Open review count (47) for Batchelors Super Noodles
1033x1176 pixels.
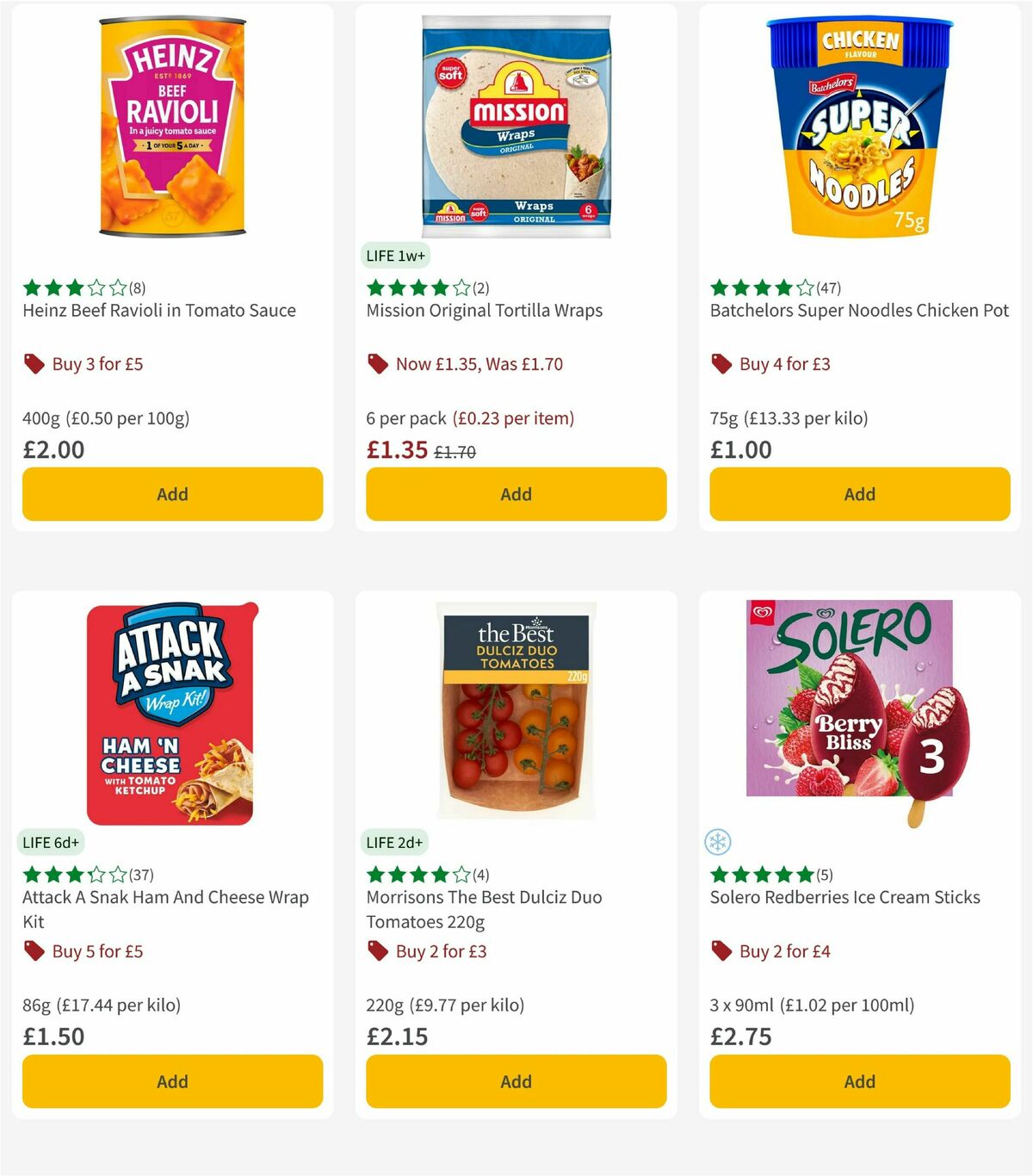830,288
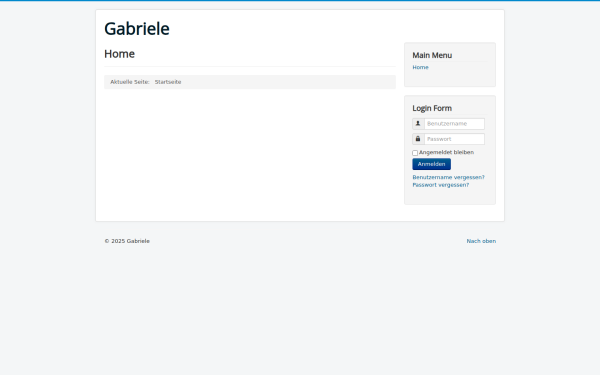Jump up via Nach oben link
Viewport: 600px width, 375px height.
481,241
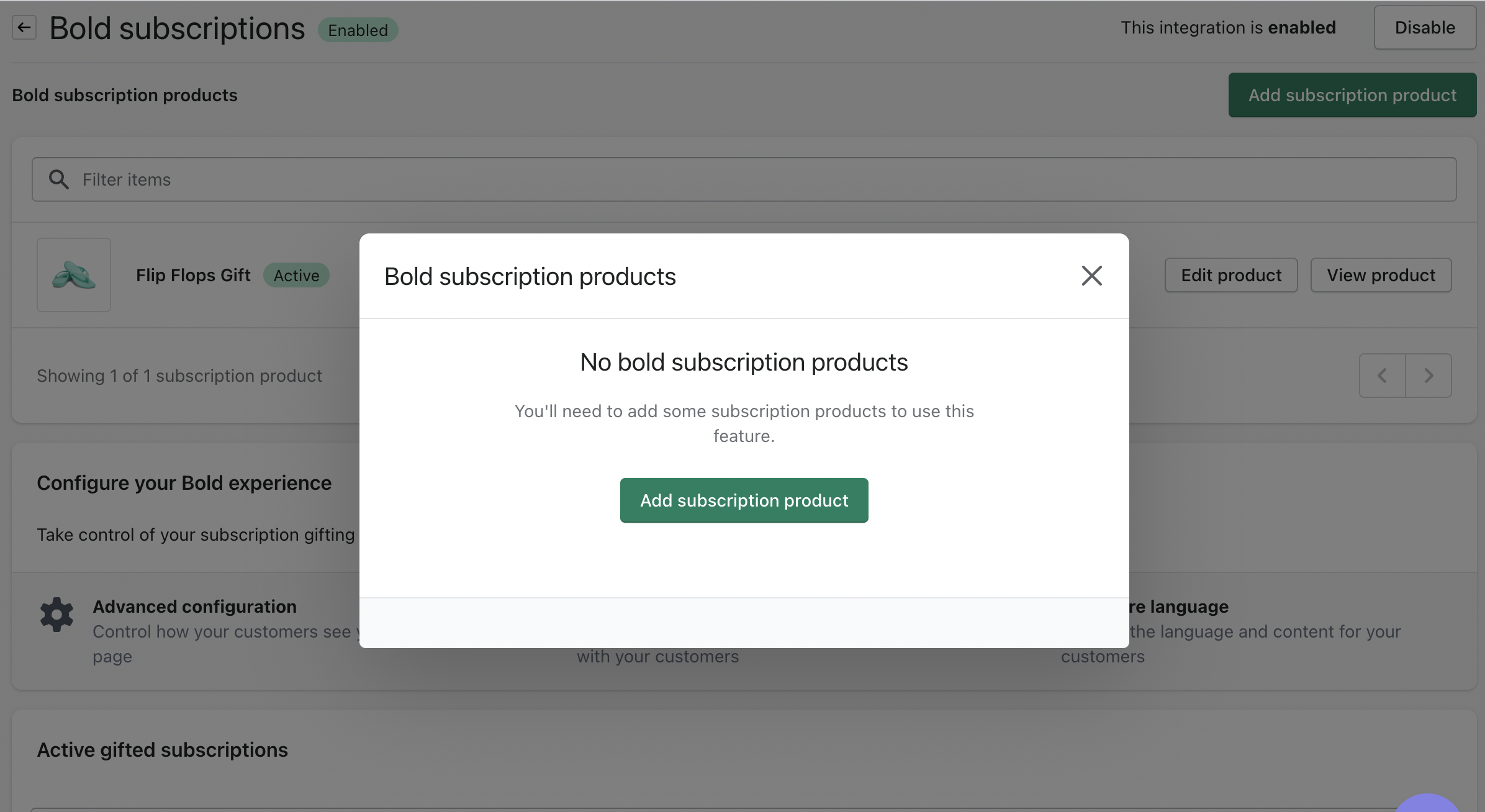Click the Enabled status badge
Image resolution: width=1485 pixels, height=812 pixels.
[358, 30]
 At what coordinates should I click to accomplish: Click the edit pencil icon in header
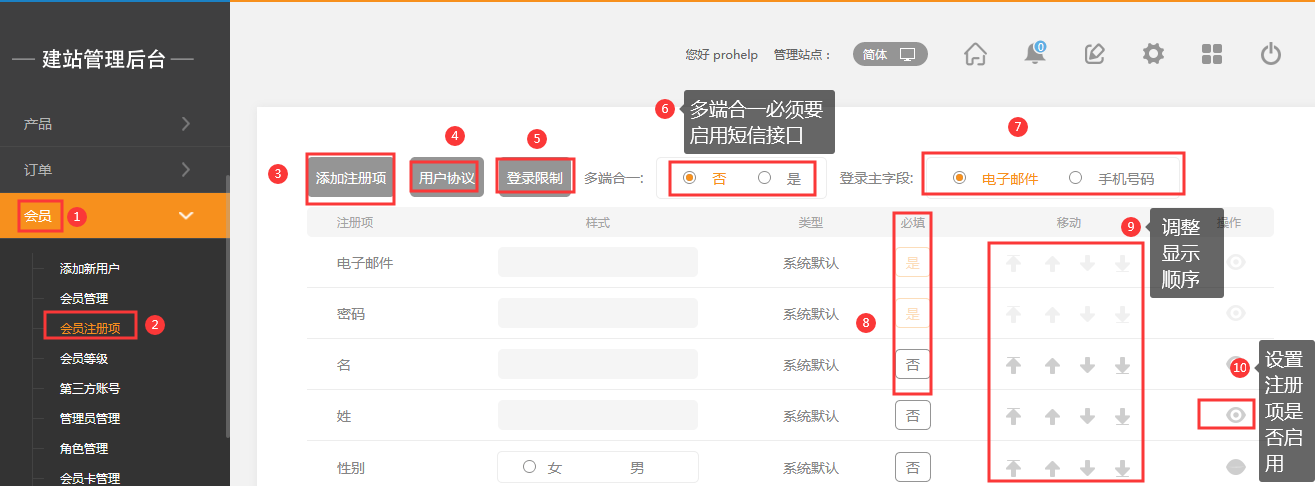point(1094,54)
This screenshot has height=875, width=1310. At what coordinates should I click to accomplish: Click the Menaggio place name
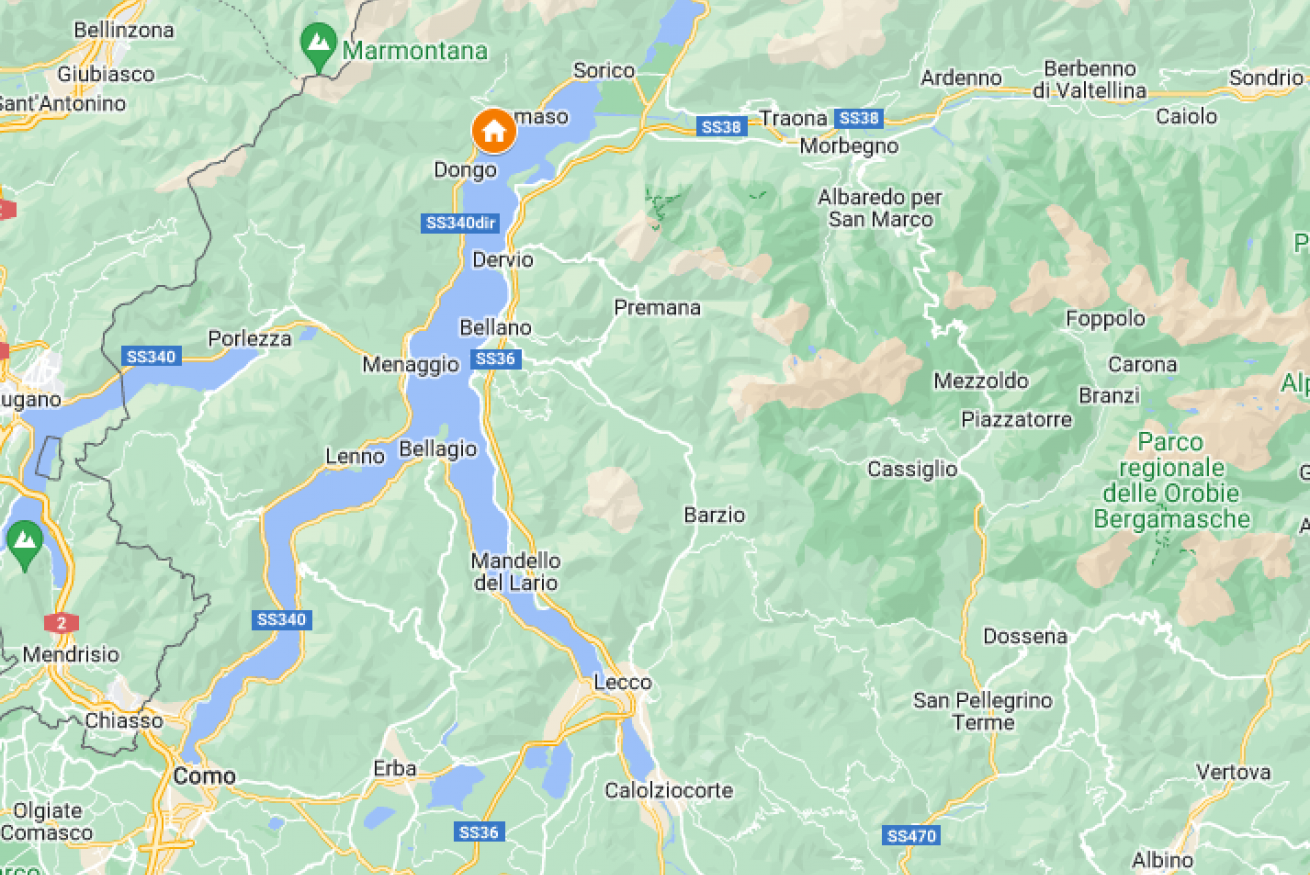(410, 365)
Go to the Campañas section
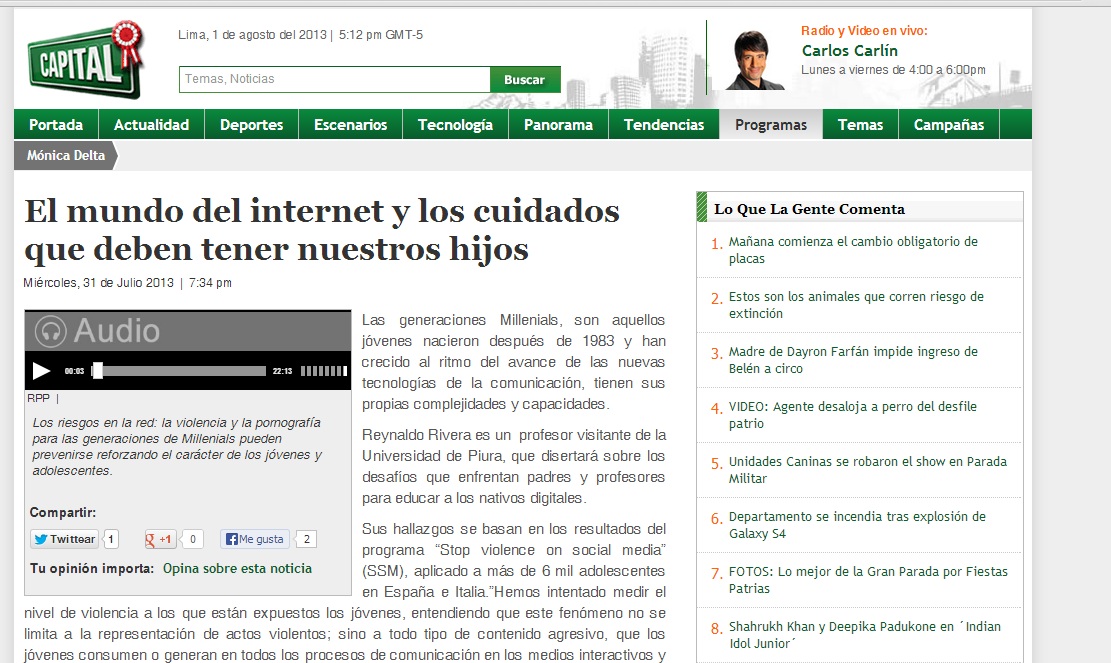 pyautogui.click(x=948, y=125)
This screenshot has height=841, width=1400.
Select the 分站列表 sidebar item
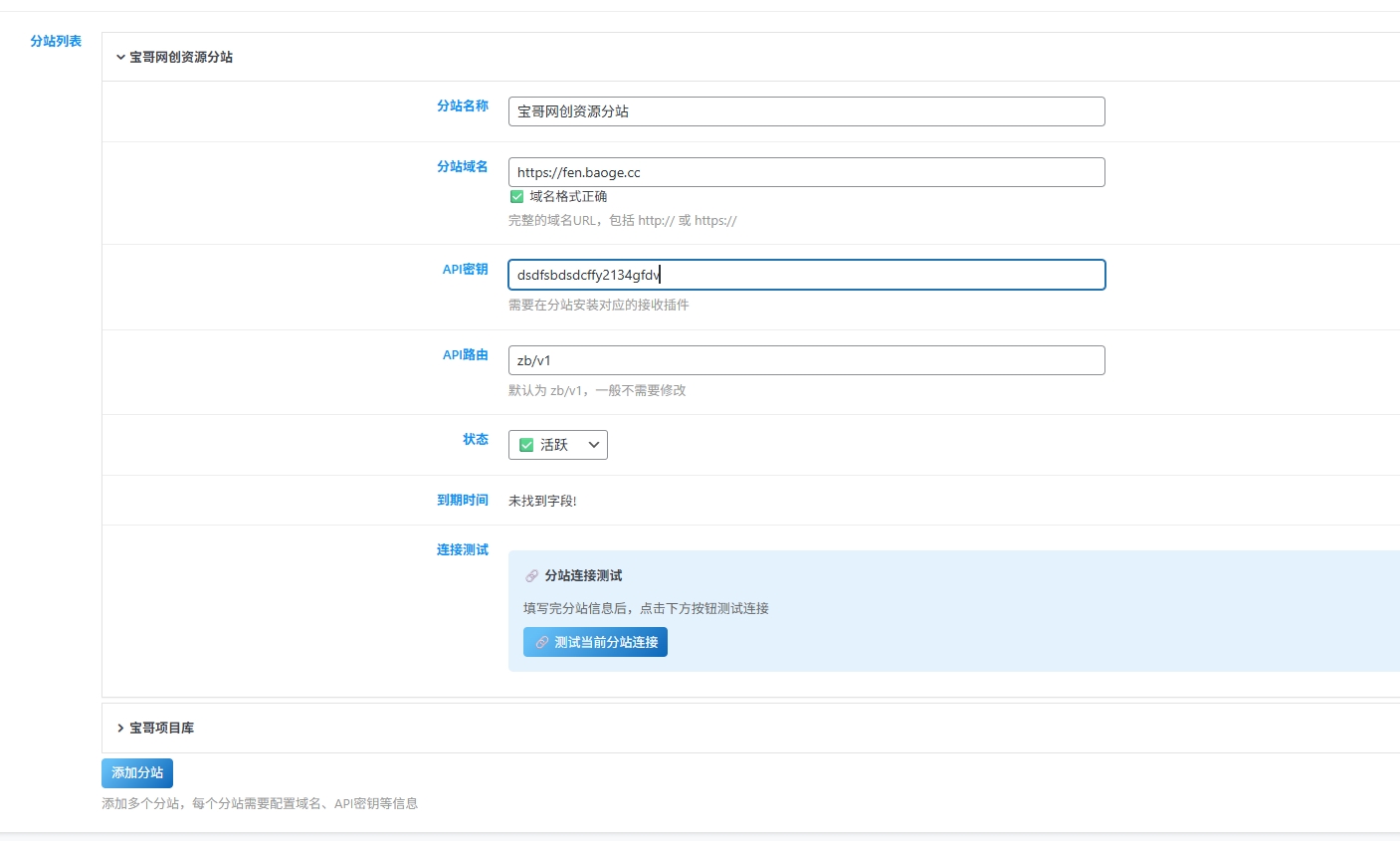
────────
Work required ▸ Count the lines in the entries that contain the word "should". Reply with the number alone.

Answer in full ▸ 2